### Page
****************
CVE-2026-42440 - Vulnerability Details

- Apache OpenNLP: OOM DoS via Unbounded Array Allocation in AbstractModelReader

Description

OOM Denial of Service via Unbounded Array Allocation in Apache OpenNLP AbstractModelReader

Versions Affected:

before 1.9.5
before 2.5.9

before 3.0.0-M3

Description:

The AbstractModelReader methods getOutcomes(), getOutcomePatterns(), and getPredicates() each read a 32-bit signed integer count field from a binary model stream and pass that value directly to an array allocation (new String[numOutcomes], new int[numOCTypes][], new String[NUM_PREDS]) without validating that the value is non-negative or within a reasonable bound. The count is therefore fully attacker-controlled when the model file originates from an untrusted source.

A crafted .bin model file in which any of these count fields is set to Integer.MAX_VALUE (or any value large enough to exhaust the available heap) triggers an OutOfMemoryError at the array allocation itself, before the corresponding label or pattern data is consumed from the stream. The error occurs very early in deserialization: for a GIS model, getOutcomes() is reached after only the model-type string, the correction constant, and the correction parameter have been read; so the attacker pays no meaningful size cost to weaponize a payload, and a single small file can crash a JVM that loads it. Any code path that deserializes a .bin model is affected, including direct use of GenericModelReader and any higher-level component that delegates to it during model load.

The practical impact is denial of service against processes that load model files from untrusted or semi-trusted origins.

Mitigation:

* 2.x users should upgrade to 2.5.9.

* 3.x users should upgrade to 3.0.0-M3.

Note: The fix introduces an upper bound on each of the three count fields, checked before array allocation; counts that are negative or exceed the bound cause an IllegalArgumentException to be thrown and the read to fail fast with no large allocation. The default bound is 10,000,000, which is well above the entry counts of legitimate OpenNLP models but far below any value that would threaten heap exhaustion. Deployments that legitimately need to load models with more entries than the default can raise the limit at JVM startup by setting the OPENNLP_MAX_ENTRIES system property to the desired positive integer (e.g. -DOPENNLP_MAX_ENTRIES=50000000); invalid or non-positive values fall back to the default.
****************
### Raw records
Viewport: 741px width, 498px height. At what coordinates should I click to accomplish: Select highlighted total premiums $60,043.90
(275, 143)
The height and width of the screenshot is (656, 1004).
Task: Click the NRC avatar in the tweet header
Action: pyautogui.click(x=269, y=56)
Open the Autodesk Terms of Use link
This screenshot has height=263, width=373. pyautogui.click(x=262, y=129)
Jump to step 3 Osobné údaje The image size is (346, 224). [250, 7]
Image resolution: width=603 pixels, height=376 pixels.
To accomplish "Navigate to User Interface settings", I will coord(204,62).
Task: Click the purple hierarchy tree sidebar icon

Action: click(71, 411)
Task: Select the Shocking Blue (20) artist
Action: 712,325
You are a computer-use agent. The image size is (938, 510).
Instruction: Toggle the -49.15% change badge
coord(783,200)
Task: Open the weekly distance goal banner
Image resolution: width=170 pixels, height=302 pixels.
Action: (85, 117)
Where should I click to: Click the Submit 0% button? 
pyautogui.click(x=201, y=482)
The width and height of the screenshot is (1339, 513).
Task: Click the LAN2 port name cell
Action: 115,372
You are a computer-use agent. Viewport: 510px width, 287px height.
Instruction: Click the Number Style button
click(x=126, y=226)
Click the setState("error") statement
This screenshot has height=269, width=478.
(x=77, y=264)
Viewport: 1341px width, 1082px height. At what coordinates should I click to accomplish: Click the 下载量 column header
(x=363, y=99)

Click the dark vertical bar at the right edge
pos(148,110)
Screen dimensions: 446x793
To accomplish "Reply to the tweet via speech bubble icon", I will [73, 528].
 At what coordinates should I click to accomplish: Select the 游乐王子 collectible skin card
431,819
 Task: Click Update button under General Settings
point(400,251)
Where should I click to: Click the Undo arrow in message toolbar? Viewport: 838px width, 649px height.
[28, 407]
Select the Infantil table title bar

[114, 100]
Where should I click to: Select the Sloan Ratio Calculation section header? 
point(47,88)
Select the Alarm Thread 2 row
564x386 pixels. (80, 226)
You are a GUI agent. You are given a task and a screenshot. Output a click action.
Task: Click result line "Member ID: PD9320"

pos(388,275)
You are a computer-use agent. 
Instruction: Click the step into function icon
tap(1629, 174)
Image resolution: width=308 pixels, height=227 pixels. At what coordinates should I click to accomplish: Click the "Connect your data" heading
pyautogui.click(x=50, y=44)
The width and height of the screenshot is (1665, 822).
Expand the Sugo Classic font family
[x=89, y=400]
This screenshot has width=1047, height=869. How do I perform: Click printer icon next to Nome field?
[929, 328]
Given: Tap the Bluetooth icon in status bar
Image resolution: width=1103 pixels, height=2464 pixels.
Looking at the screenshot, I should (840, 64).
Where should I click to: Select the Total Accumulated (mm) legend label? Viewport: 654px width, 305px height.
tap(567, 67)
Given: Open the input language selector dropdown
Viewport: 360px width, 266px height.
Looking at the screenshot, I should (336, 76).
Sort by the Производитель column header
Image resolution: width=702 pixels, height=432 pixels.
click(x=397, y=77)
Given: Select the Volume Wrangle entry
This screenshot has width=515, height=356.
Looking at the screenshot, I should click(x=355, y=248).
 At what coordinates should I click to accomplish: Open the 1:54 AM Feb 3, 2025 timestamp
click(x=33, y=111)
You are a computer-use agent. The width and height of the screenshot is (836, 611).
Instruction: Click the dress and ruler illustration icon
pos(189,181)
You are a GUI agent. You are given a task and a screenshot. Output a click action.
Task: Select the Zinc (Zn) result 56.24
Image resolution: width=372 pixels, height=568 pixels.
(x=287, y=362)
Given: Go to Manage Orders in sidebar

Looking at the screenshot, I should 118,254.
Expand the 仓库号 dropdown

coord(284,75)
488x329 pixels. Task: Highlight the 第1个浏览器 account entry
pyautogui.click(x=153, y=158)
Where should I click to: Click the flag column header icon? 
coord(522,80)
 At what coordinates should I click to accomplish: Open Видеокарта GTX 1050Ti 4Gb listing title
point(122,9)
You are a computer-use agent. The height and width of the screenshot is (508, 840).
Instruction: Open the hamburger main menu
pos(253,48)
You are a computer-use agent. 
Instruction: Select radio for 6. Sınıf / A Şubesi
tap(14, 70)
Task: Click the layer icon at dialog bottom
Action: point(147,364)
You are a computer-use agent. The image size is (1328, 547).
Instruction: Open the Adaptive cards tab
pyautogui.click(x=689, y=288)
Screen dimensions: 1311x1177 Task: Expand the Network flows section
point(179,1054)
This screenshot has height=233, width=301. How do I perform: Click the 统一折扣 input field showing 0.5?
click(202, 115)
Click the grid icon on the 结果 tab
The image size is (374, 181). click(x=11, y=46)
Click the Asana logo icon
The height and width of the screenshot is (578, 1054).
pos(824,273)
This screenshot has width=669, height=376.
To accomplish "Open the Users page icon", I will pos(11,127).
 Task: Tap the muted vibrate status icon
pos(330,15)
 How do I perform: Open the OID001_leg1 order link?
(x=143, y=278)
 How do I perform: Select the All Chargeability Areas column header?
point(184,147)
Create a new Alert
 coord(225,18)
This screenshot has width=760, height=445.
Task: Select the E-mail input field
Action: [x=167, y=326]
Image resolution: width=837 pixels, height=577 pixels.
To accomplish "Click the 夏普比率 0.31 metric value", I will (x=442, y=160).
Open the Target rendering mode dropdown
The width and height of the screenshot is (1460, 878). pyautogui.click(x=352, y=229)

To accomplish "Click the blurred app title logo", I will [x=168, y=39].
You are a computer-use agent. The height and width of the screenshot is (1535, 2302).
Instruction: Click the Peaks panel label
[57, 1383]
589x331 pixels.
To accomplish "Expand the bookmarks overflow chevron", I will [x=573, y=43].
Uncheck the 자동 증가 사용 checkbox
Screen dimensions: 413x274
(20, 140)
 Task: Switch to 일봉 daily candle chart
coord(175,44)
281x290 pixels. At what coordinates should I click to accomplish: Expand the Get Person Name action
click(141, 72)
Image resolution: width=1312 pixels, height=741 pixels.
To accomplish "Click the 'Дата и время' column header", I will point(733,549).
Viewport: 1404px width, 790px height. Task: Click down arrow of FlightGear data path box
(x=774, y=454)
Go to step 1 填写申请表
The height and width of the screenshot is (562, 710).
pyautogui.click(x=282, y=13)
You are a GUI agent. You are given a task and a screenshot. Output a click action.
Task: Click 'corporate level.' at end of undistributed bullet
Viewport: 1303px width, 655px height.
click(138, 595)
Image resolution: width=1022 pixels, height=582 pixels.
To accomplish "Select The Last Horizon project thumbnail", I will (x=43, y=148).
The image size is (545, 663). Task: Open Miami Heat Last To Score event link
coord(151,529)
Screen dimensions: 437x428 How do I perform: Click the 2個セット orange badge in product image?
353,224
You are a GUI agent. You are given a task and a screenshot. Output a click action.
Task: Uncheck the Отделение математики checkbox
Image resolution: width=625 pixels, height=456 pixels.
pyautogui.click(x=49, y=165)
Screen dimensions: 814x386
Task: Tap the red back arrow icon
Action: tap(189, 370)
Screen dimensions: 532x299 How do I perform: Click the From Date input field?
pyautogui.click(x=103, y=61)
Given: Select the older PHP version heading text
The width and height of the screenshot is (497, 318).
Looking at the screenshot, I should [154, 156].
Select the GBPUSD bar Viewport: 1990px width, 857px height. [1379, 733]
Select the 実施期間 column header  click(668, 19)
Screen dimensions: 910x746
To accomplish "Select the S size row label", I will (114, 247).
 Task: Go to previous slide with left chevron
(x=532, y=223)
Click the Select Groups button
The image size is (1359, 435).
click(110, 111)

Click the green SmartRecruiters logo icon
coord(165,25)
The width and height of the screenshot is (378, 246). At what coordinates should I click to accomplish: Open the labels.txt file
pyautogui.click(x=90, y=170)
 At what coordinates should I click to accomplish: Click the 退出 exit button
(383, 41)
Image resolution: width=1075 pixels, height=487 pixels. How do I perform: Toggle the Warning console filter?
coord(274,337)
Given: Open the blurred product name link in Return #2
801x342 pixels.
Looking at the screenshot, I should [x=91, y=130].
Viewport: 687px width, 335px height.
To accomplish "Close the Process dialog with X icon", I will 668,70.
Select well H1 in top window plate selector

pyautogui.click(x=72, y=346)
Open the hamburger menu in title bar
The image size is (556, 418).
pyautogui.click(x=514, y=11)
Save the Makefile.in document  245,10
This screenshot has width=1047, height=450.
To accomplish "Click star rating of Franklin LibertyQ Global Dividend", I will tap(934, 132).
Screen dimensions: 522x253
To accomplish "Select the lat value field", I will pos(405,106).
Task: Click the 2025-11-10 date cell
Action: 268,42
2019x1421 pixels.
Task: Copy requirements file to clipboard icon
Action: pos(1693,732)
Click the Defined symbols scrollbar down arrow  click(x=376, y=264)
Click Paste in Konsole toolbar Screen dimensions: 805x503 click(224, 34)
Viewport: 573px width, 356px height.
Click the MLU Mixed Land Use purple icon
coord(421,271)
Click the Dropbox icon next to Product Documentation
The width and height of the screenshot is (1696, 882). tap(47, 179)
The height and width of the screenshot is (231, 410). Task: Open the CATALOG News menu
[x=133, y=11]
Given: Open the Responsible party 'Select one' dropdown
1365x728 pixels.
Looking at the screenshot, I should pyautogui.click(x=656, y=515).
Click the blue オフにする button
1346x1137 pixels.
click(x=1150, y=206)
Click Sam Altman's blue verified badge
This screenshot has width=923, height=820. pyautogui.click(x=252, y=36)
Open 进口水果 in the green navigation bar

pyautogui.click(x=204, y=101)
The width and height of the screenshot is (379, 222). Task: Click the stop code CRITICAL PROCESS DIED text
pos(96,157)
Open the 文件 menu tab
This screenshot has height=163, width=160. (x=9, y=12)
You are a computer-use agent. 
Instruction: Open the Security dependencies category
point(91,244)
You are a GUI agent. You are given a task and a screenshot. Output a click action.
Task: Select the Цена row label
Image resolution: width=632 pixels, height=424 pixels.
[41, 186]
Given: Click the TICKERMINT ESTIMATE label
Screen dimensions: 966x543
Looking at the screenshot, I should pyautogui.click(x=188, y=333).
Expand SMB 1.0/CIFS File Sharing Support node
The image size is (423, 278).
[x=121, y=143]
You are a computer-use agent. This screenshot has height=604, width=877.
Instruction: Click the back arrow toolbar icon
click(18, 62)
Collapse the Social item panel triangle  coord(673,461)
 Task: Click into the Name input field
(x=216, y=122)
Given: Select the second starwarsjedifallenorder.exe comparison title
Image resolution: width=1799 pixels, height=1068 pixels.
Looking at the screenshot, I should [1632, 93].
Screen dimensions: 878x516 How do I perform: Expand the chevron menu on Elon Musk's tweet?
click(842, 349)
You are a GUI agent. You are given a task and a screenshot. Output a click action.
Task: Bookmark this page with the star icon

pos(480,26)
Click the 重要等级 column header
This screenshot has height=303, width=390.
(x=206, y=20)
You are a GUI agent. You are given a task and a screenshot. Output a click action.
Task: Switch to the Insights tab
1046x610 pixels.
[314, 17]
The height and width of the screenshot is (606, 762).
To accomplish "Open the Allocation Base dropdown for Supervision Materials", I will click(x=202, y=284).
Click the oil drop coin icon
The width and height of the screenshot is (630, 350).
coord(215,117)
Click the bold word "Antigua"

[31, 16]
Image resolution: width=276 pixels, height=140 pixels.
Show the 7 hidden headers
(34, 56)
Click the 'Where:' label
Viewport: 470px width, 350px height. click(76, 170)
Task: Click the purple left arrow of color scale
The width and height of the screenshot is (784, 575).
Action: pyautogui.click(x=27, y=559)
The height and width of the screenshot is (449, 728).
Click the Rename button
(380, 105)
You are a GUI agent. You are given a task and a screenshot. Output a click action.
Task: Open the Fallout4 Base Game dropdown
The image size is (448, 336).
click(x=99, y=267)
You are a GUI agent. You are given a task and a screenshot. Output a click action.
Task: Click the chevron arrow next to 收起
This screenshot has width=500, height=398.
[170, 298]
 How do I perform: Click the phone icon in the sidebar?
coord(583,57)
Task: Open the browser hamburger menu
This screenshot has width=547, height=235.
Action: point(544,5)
****************
### Problems
A: On the OpenNLP vulnerability page, what is the default upper bound that the fix places on each count field?
B: Duplicate the OpenNLP vulnerability page's wording between "OOM Denial of" and "an untrusted source.", inclusive.
C: Go on with the OpenNLP vulnerability page from the point where it stops.
The records have no connection to the OpenNLP vulnerability page.

### In response
A: 10,000,000

B:
OOM Denial of Service via Unbounded Array Allocation in Apache OpenNLP AbstractModelReader

Versions Affected:

before 1.9.5
before 2.5.9

before 3.0.0-M3

Description:

The AbstractModelReader methods getOutcomes(), getOutcomePatterns(), and getPredicates() each read a 32-bit signed integer count field from a binary model stream and pass that value directly to an array allocation (new String[numOutcomes], new int[numOCTypes][], new String[NUM_PREDS]) without validating that the value is non-negative or within a reasonable bound. The count is therefore fully attacker-controlled when the model file originates from an untrusted source.

C:
Users who cannot upgrade immediately should treat all .bin model files as untrusted input unless their provenance is verified, and should avoid loading models supplied by end users or fetched from third-party repositories without integrity checks.

Published: 2026-05-04

Score: 7.5 High

EPSS: < 1% Very Low

KEV: No

Impact:

Action:

Analysis

Impact

AbstractModelReader in Apache OpenNLP allocates arrays for outcomes, outcome patterns, and predicates by using a 32‑bit signed integer read from a binary .bin model file, without validating the value. Because the count is attacker‑controlled, a malicious model can set it to Integer.MAX_VALUE or another large number, causing the JVM to attempt an out‑of‑range allocation and fail with an OutOfMemoryError during deserialization. This failure to enforce bounds on resource allocation (CWE-770) and unchecked resource consumption (CWE-789) leads to a denial‑of‑service condition when a process loads a malicious model from an untrusted source.

Affected Systems

The vulnerability affects Apache OpenNLP prior to versions 2.5.9 and 3.0.0-M3. Any component that loads a .bin model file—such as GenericModelReader or higher‑level utilities— is impacted if it processes models from untrusted or semi‑trusted origins.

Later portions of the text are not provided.